The stolen NEM coins were worth about 58 billion yen at the time of detection, or roughly $534.8 million, according to the exchange." according to CNBC:

"Coincheck management said in the press conference that it held the NEM coins in a "hot" wallet, referring to a method of storage that is linked to the internet."

That is why no-one is interested in the alleged billion-dollar "bug bounty". There are wallets connected to the internet with a half-billion dollars ripe for the picking. That is, if you believe the NEM valuation.

Anonymous said...

«the driving force behind the centralization of the Web has been economies of scale:»

But that describes network effects, not economies of scale, and while network effects are sometimes called "demand side economies of scale" they are nothing like economies of scale.

"Economies of scale", as "economies" says, is about having "economies", that is lower costs, as the amount of production increases. But network effect don't in any way reduce costs, they increase instead the value of the output as more output gets produced, even if it is a constant cost.
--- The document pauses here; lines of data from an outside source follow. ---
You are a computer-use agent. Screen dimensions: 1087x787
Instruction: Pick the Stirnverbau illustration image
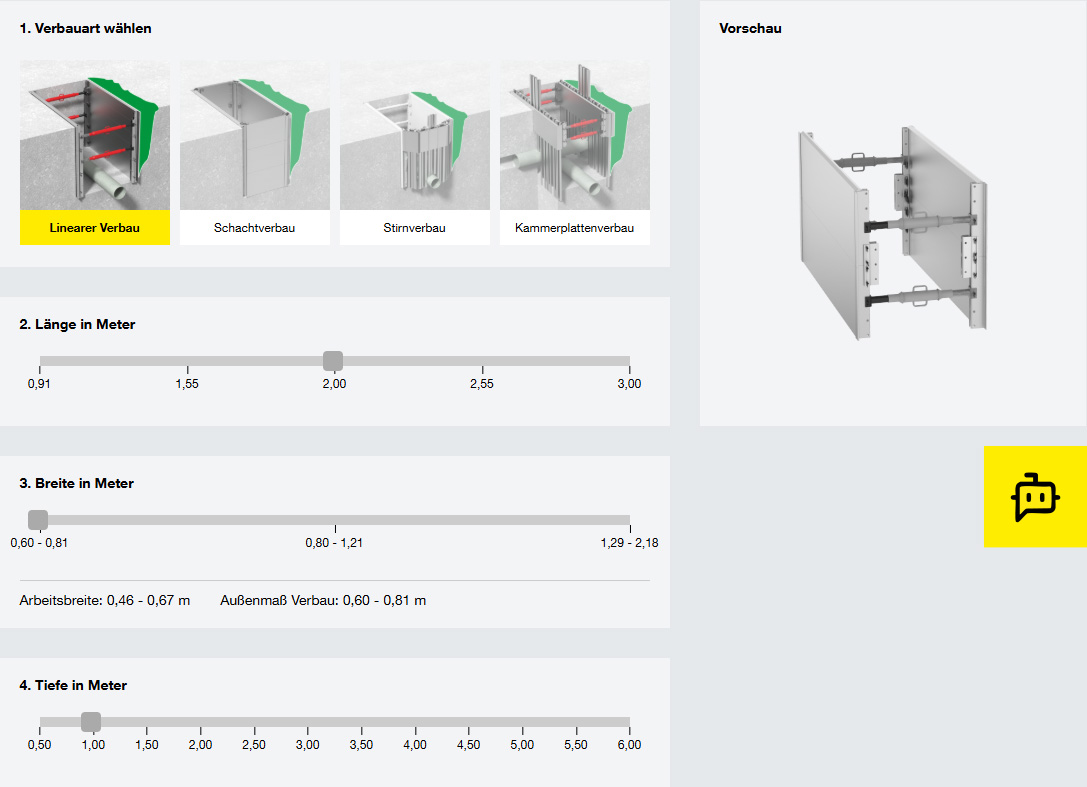(415, 135)
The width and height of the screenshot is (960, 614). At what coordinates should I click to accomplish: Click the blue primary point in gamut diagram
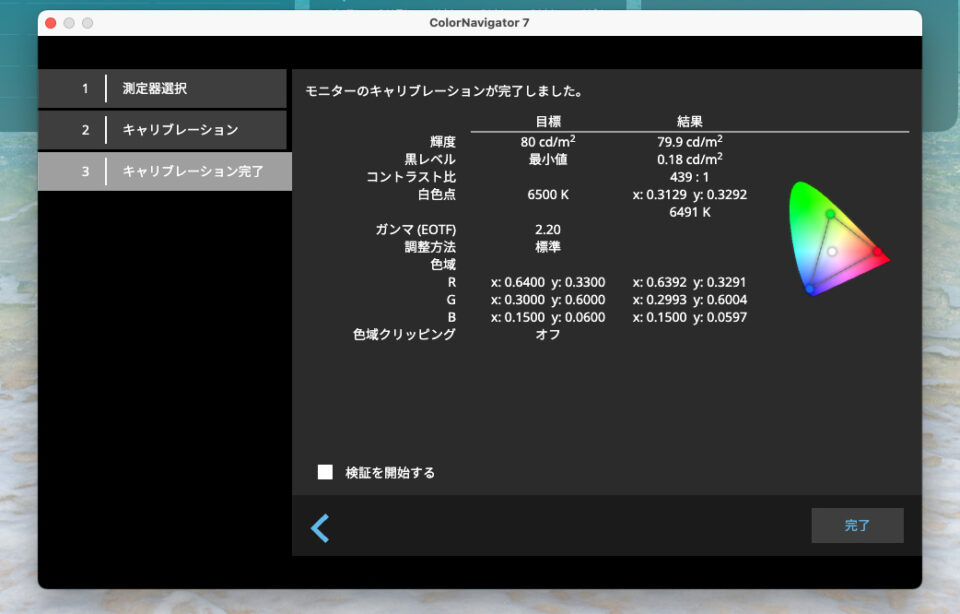tap(810, 289)
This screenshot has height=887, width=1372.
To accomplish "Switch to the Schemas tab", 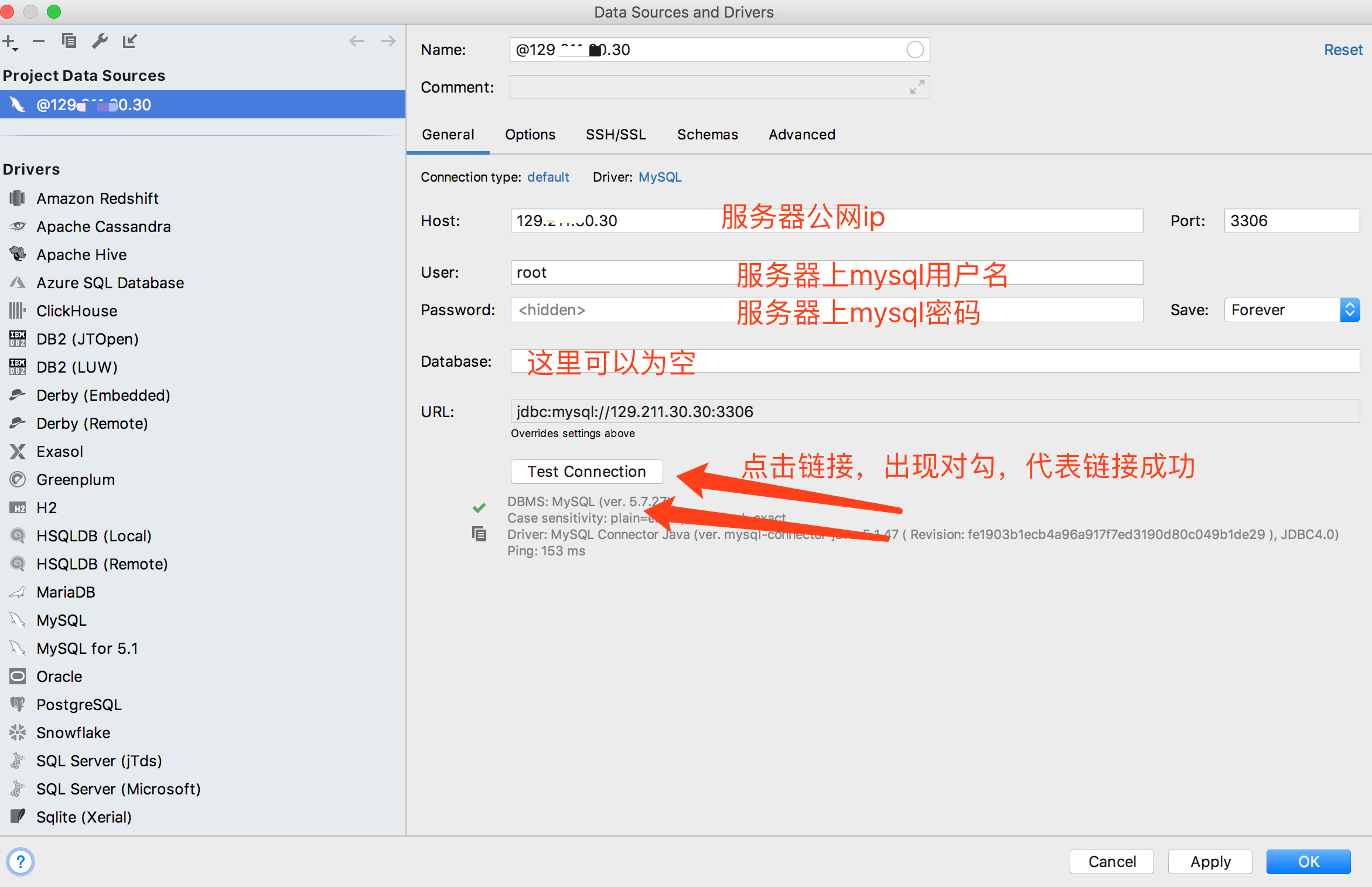I will coord(707,135).
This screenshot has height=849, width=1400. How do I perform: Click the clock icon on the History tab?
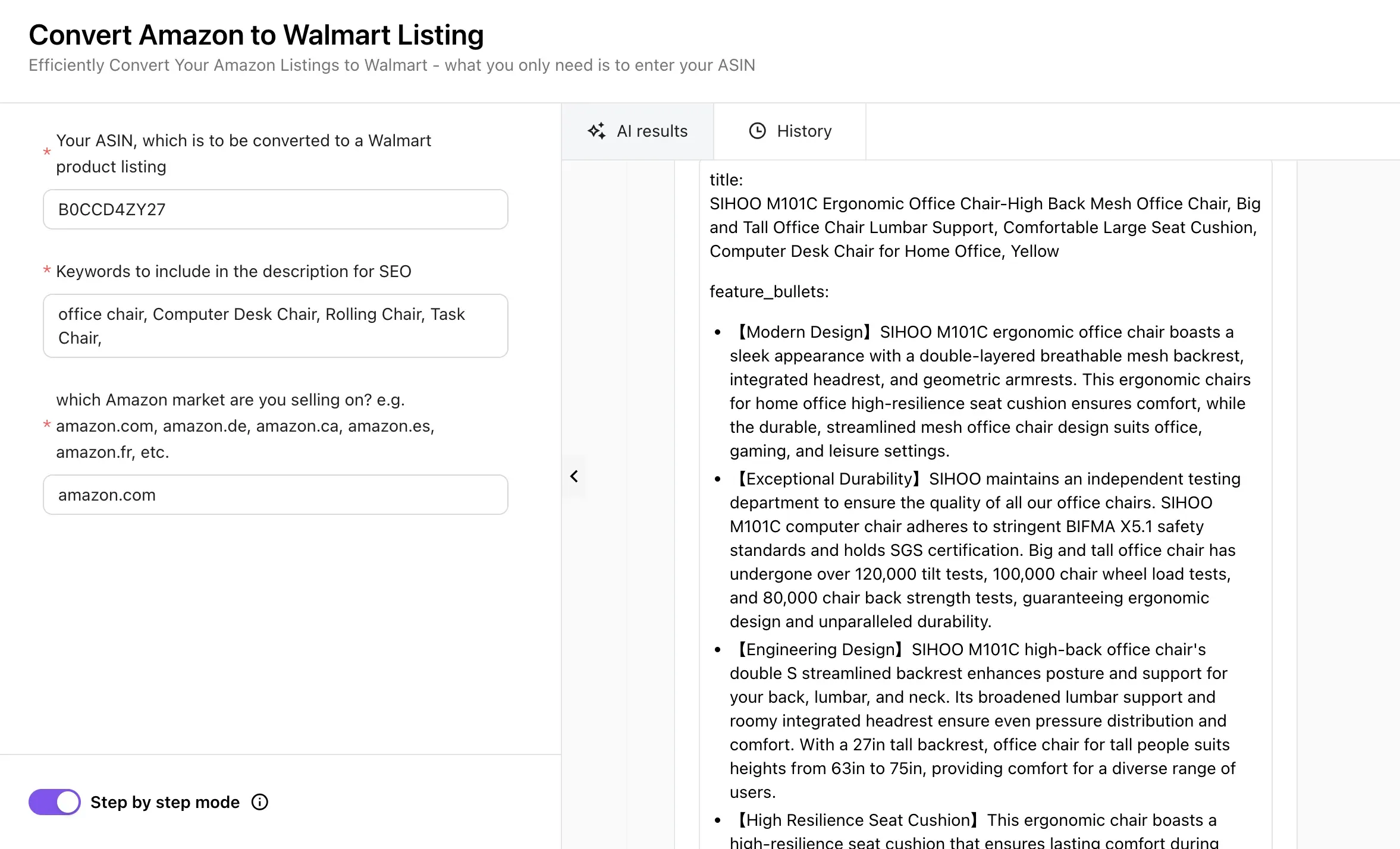(x=757, y=131)
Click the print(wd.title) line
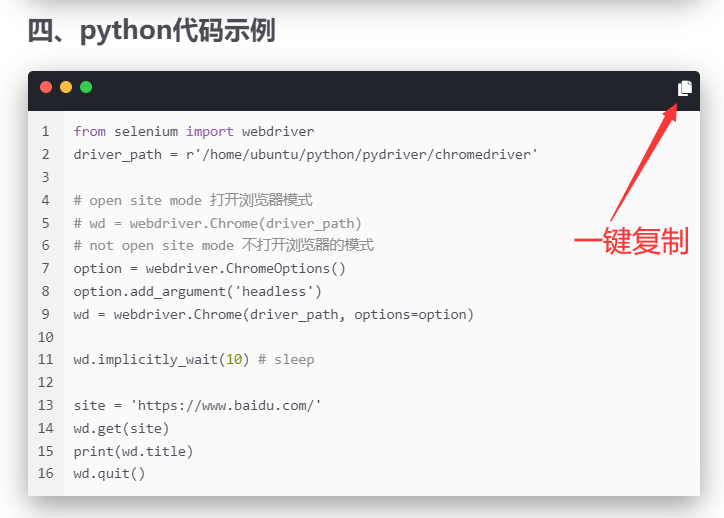 click(x=133, y=451)
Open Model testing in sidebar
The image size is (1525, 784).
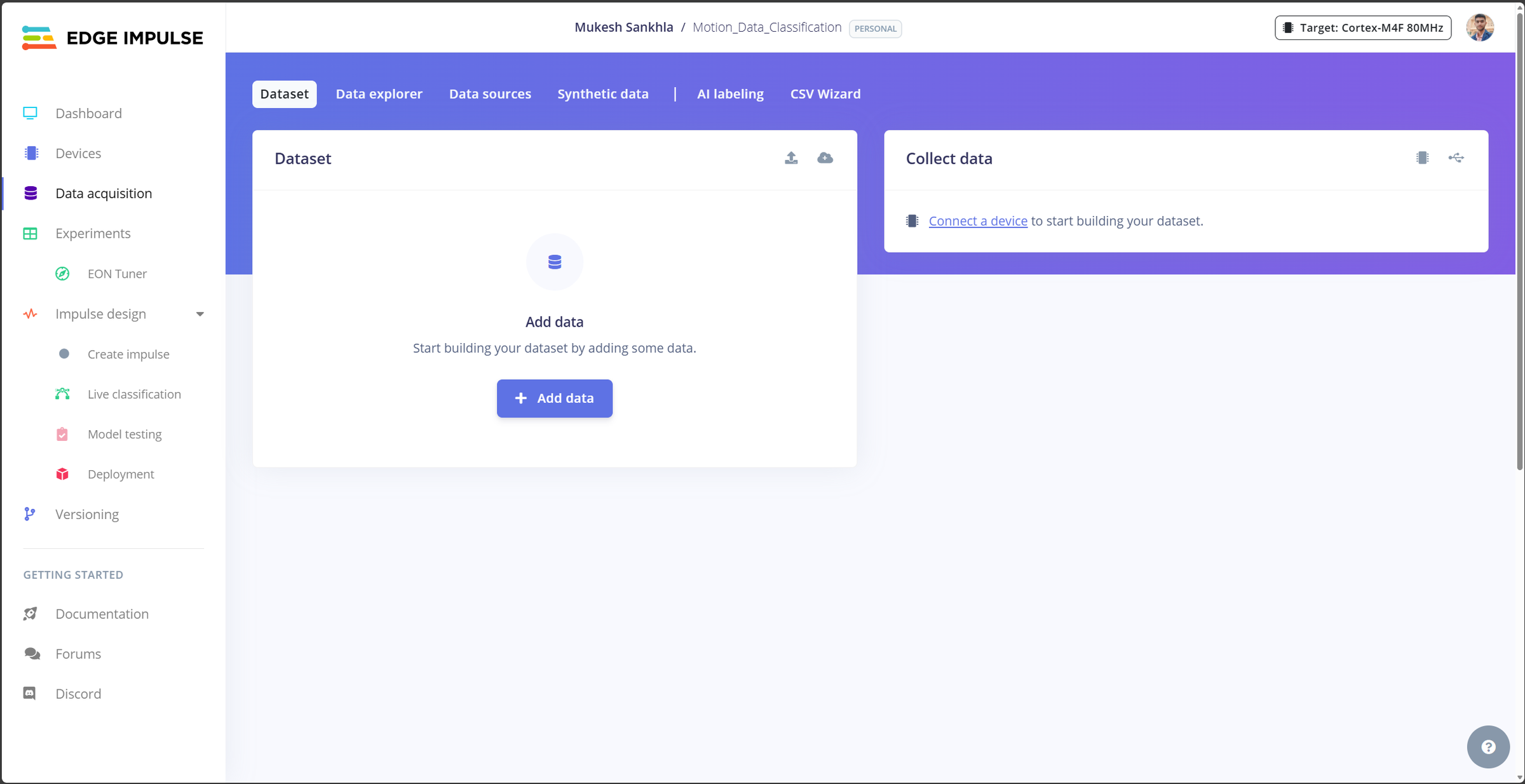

That really matters because "economies of scale" are very important and whether they exist or not matters a lot.
For example there are papers that show that in banking there are no economies of scale beyond a fairly small size of bank, and I am not sure about this, but I am fairly sure that there are also no economies of scale in online businesses beyond a pretty small scale, whether the business is Google search or Amazon (there may be economies of specialization for Google search or of scope for Amazon though).

Anonymous said...

With "coin" exchanges hacking is indistinguishable from embezzling, and viceversa.